1) Take a second GPS unit with me. Pause the one on the bike , walk into the square with the second unit and back to the point I paused the first unit and then carry on with the ride. Upload the walk as a run on Strava, this should give the square.

2) Not sure if this one is cheating or will work: Get as close to the square as possible and pause the GPS and then ride around the square so you have an "as the crow flies" line going through the square and turn the gps back onto recording. This will on Strava put a straight line through the square, it does mean you will lose some distance cycled and also may have to re do a square next to the one you are trying to get.

I'm not sure if this will work as your data file may not record a point within the square and therefore veloviewer may not recognise it. It depends on how it verifies where you have been.

If the square is covered entirely by private land then bar a bit of trespassing 1) above won't work.

When I'm off in a couple of weeks I am going to see if 2) works

1) I've done that, except I didn't even bother breaking it into two separate activities.

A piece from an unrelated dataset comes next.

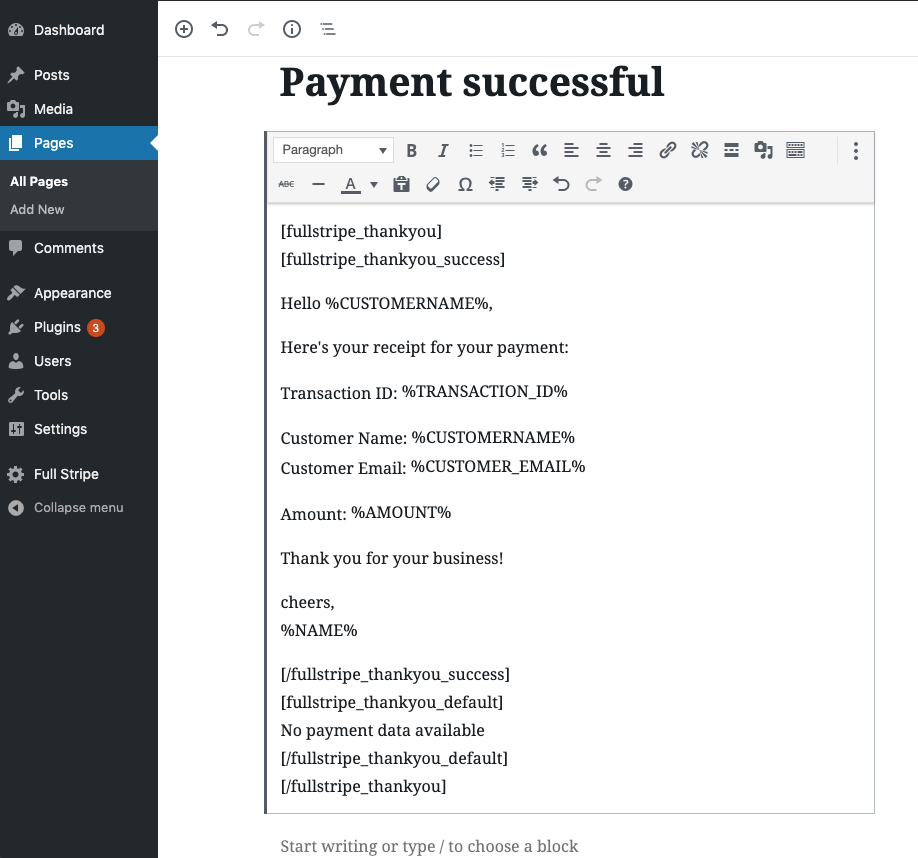Viewport: 918px width, 858px height.
Task: Toggle bold formatting in classic toolbar
Action: 412,151
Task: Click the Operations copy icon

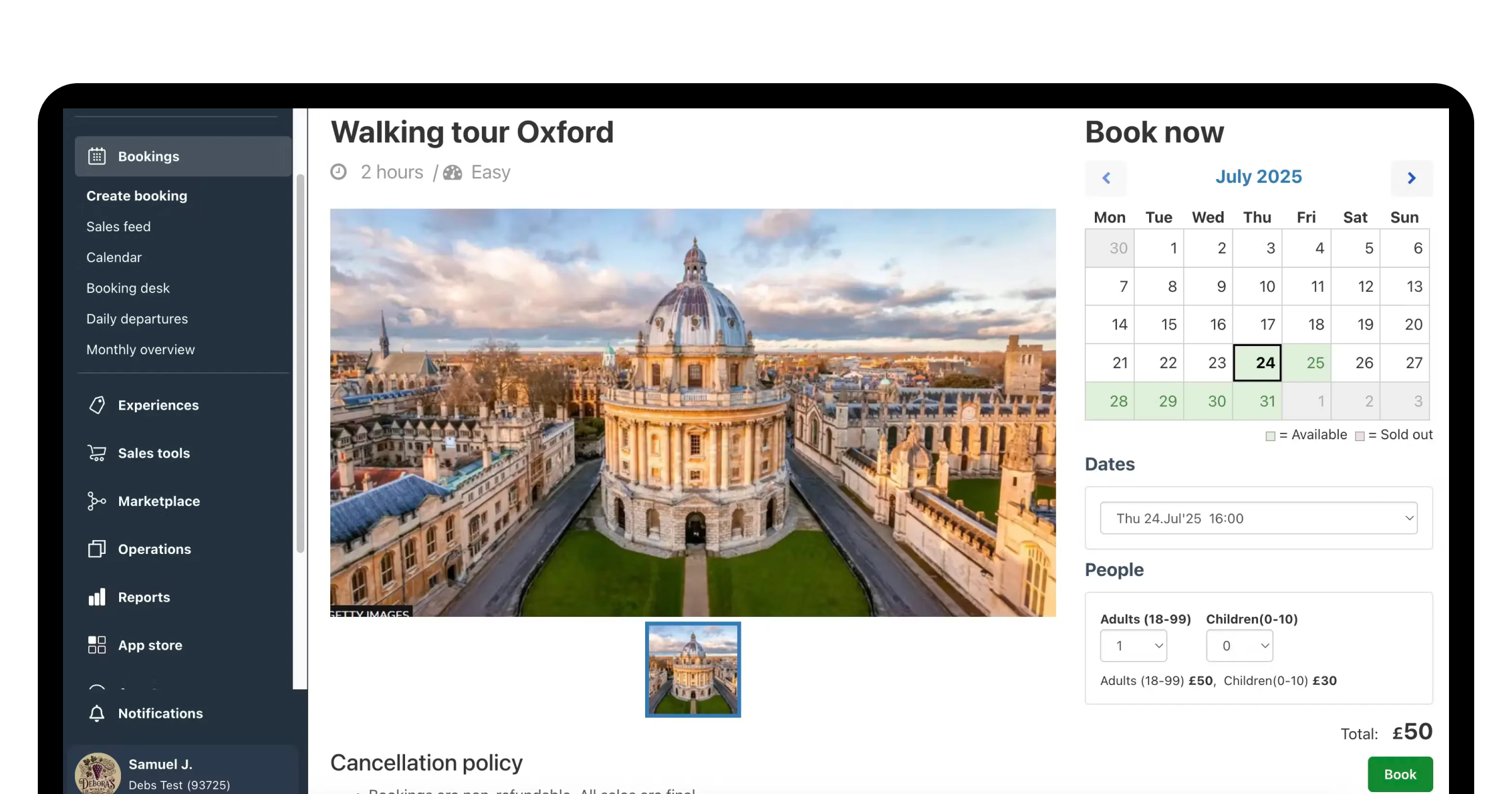Action: point(96,549)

Edge of a square was about 200 yards off a main road and there was a bridleway that would get to it, but it would have involved lifting the bike over two stiles to get there (and then back over them again to get back to the road) and I couldn't be bothered. So I locked the bike to a gate, removed the GPS device and took it with me on a walk far enough to get the square and then came back and carried on the ride. Strava just sees it as a couple of minutes where I was travelling at 2 mph - my average speed isn't that fast that this would affect it much anyway!

2) I could test this just by editing one of my recent rides - if I export it as a GPX and delete a chunk of waypoints, it will look like a straight line crosses an otherwise empty square that the road skirts round. Will upload it as a test and see what happens (will delete it afterwards, keeping the original ride) and let you know.
 

steverob

Guru
Location
Buckinghamshire
2) I could test this just by editing one of my recent rides - if I export it as a GPX and delete a chunk of waypoints, it will look like a straight line crosses an otherwise empty square that the road skirts round. Will upload it as a test and see what happens (will delete it afterwards, keeping the original ride) and let you know.

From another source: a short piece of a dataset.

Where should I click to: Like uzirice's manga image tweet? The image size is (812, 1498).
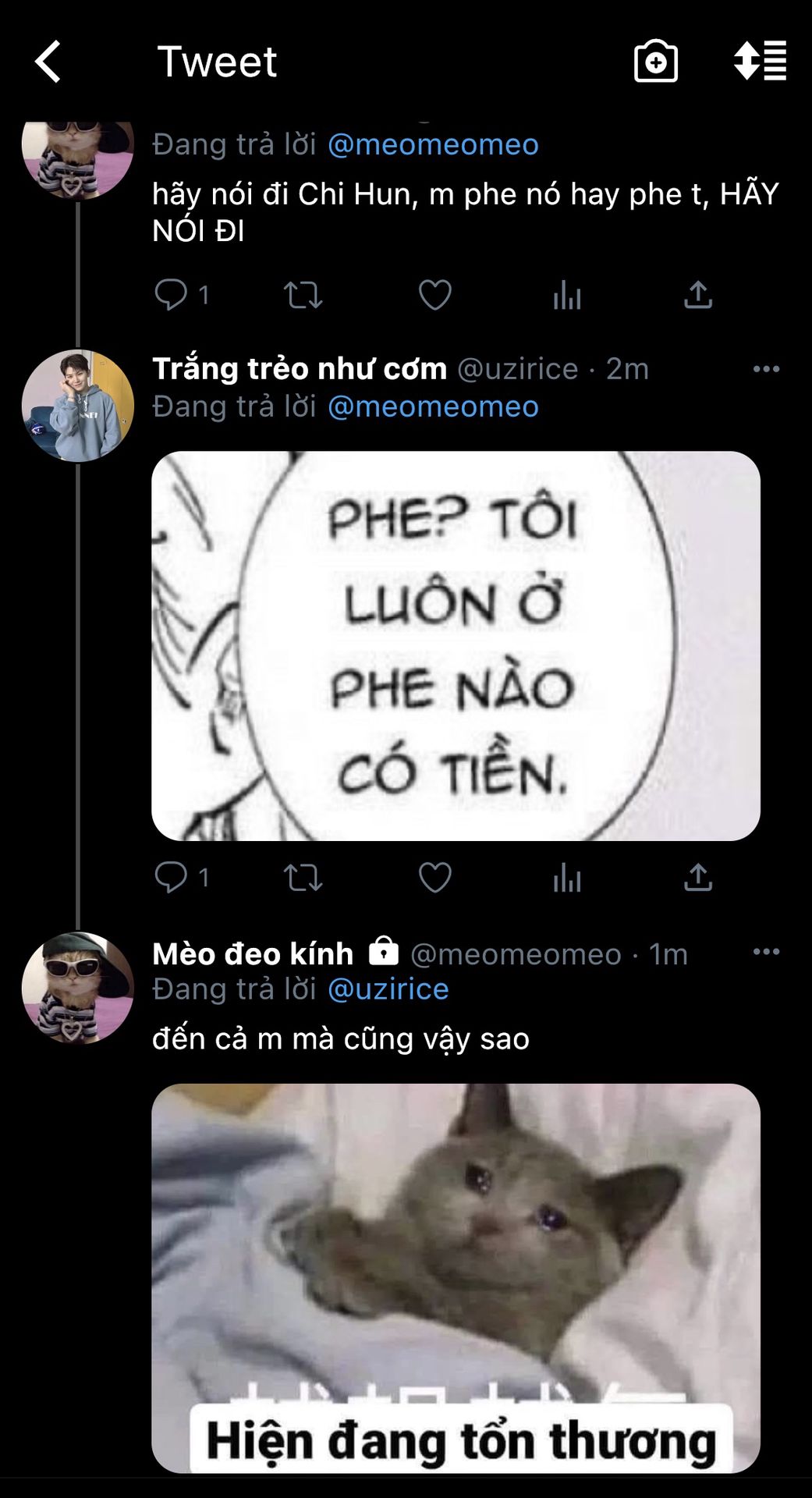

Tested and confirmed - as long as the line goes over some part of the square, even if it has no waypoints in it, VeloViewer will mark it as having been crossed. Now whether that is "cheating" or not is another matter that I think will be down to personal opinion... (gets popcorn ready)

There's an ex-RAF base near me that is now a "secure" business park that takes up almost exactly the whole of one square that I know I'll probably never be able to access, but I still think there's a possibility of getting close enough to one of the square borders via an unmarked country lane (former railway trackbed) to cross it off. The trouble is I'd need a mountain bike (or something with very good suspension) to get down it and there's nowhere round me that rents out bikes any more. Doesn't matter too much as there's a number of other difficult squares I'd need to cross off before this one even became an issue - probably at around 22x22?
 
I think I prefer (1) from an honesty perspective, it feels more like you've actually visited the square in question.

Thanks @steverob for getting us started, it's good fun trying these new roads.
 

Supersuperleeds

Legendary Member
Location
Leicester
I'm not too worried about the honesty perspective as you are actually having to ride around the square to be able to tick it off. Plus this method means the adjacent square you use to go around will not get flagged as being ridden, so you will have to do that one twice. I do think it should only be used for squares with no ridable roads on them though.